Task brief ▸ Your reply must contain the full listing below, reproduced exactly, but no pictures.
##### Provided records
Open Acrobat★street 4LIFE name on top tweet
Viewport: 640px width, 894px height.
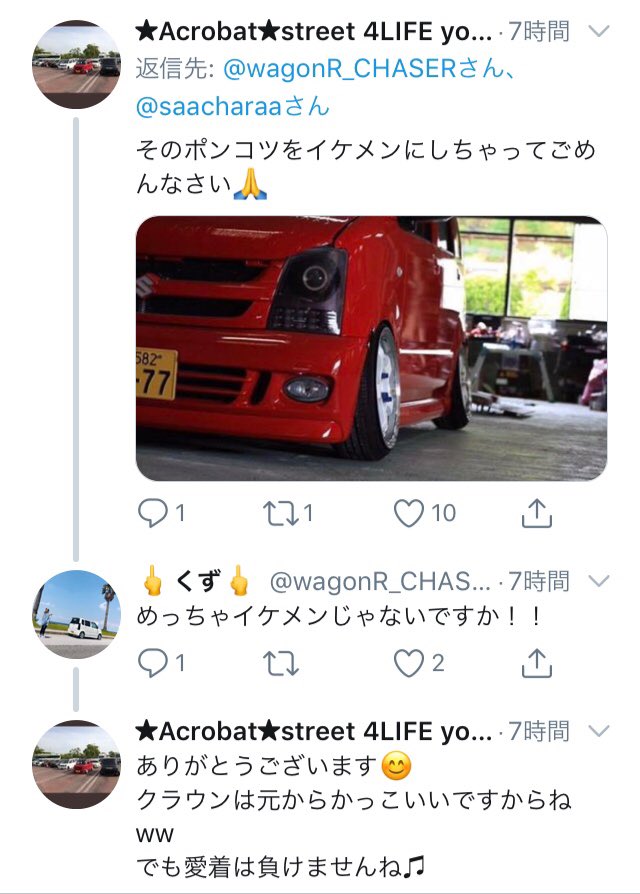click(313, 31)
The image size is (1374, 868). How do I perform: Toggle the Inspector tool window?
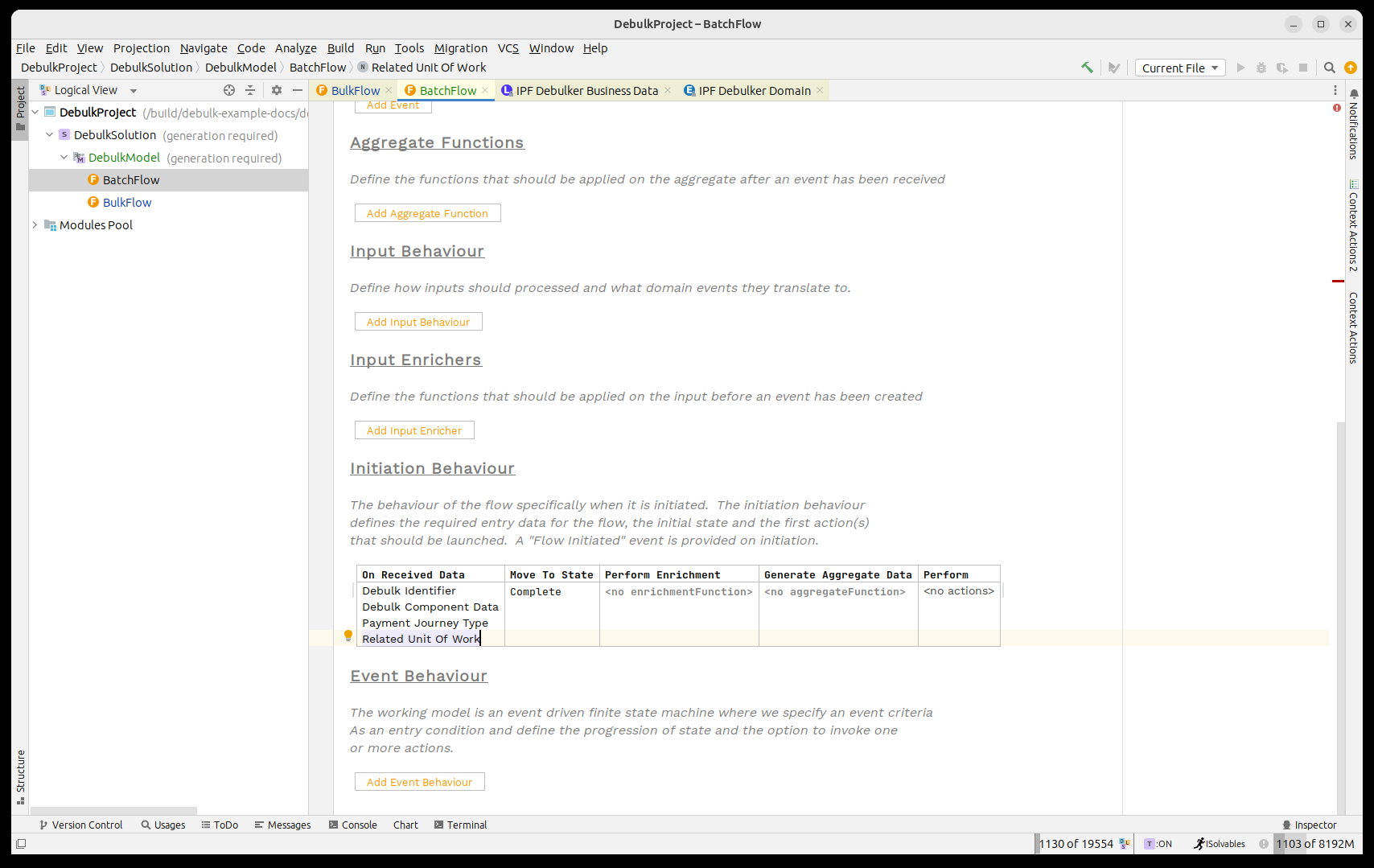click(x=1309, y=825)
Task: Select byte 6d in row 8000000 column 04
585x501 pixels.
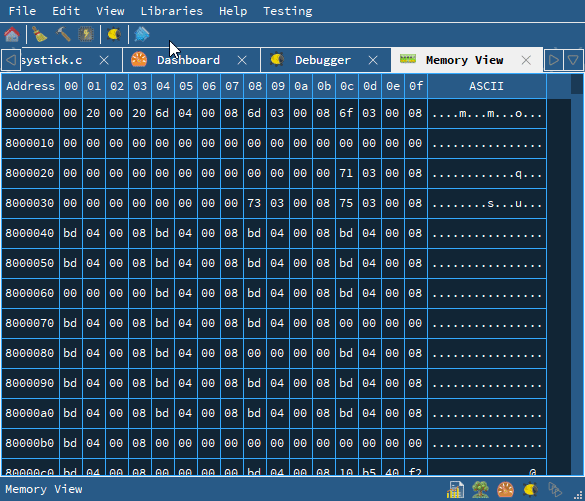Action: pos(162,113)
##########
Reply to the task ▸
Open Acrobat★street 4LIFE name on top tweet
Viewport: 640px width, 894px height.
click(313, 31)
The image size is (1374, 868). How do I perform: Toggle the Inspector tool window?
click(x=1309, y=825)
Task: Select byte 6d in row 8000000 column 04
585x501 pixels.
Action: pos(162,113)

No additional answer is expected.